Stored items:
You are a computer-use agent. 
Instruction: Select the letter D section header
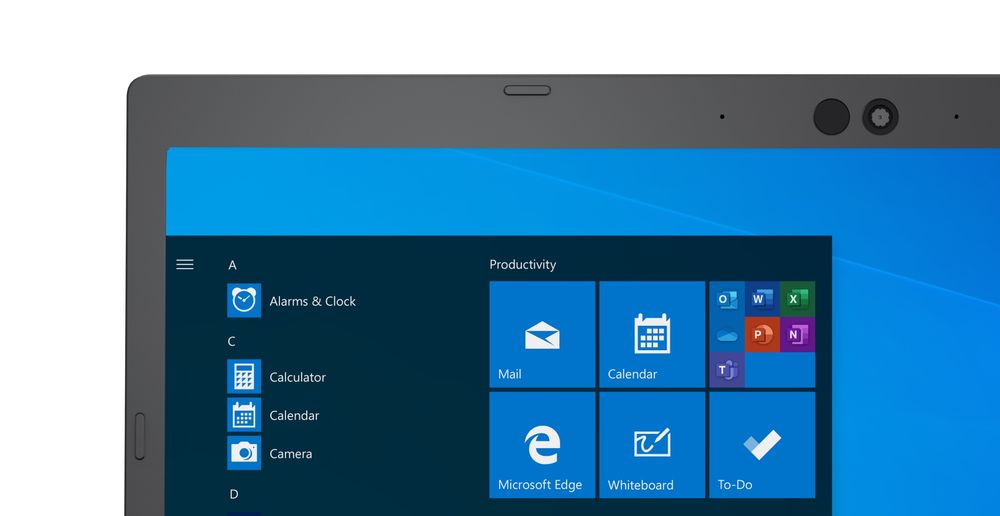(234, 494)
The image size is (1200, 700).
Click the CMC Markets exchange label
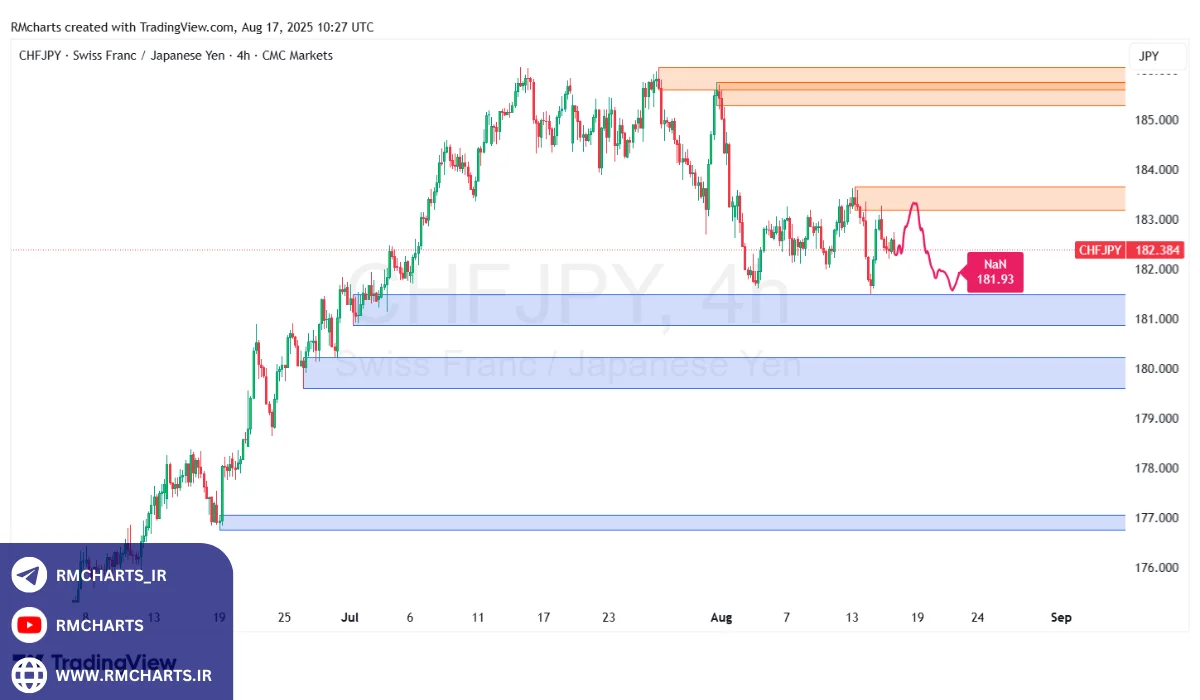pyautogui.click(x=299, y=55)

** Task **
Begin at the line that contains "Instruction: Select the" and transcribe exactly, and only, each line through the final line of the data above, both included; the pictures do not go in.

** Solution for this exercise **
Instruction: Select the letter D section header
(234, 494)
The image size is (1200, 700).
Click the CMC Markets exchange label
pyautogui.click(x=299, y=55)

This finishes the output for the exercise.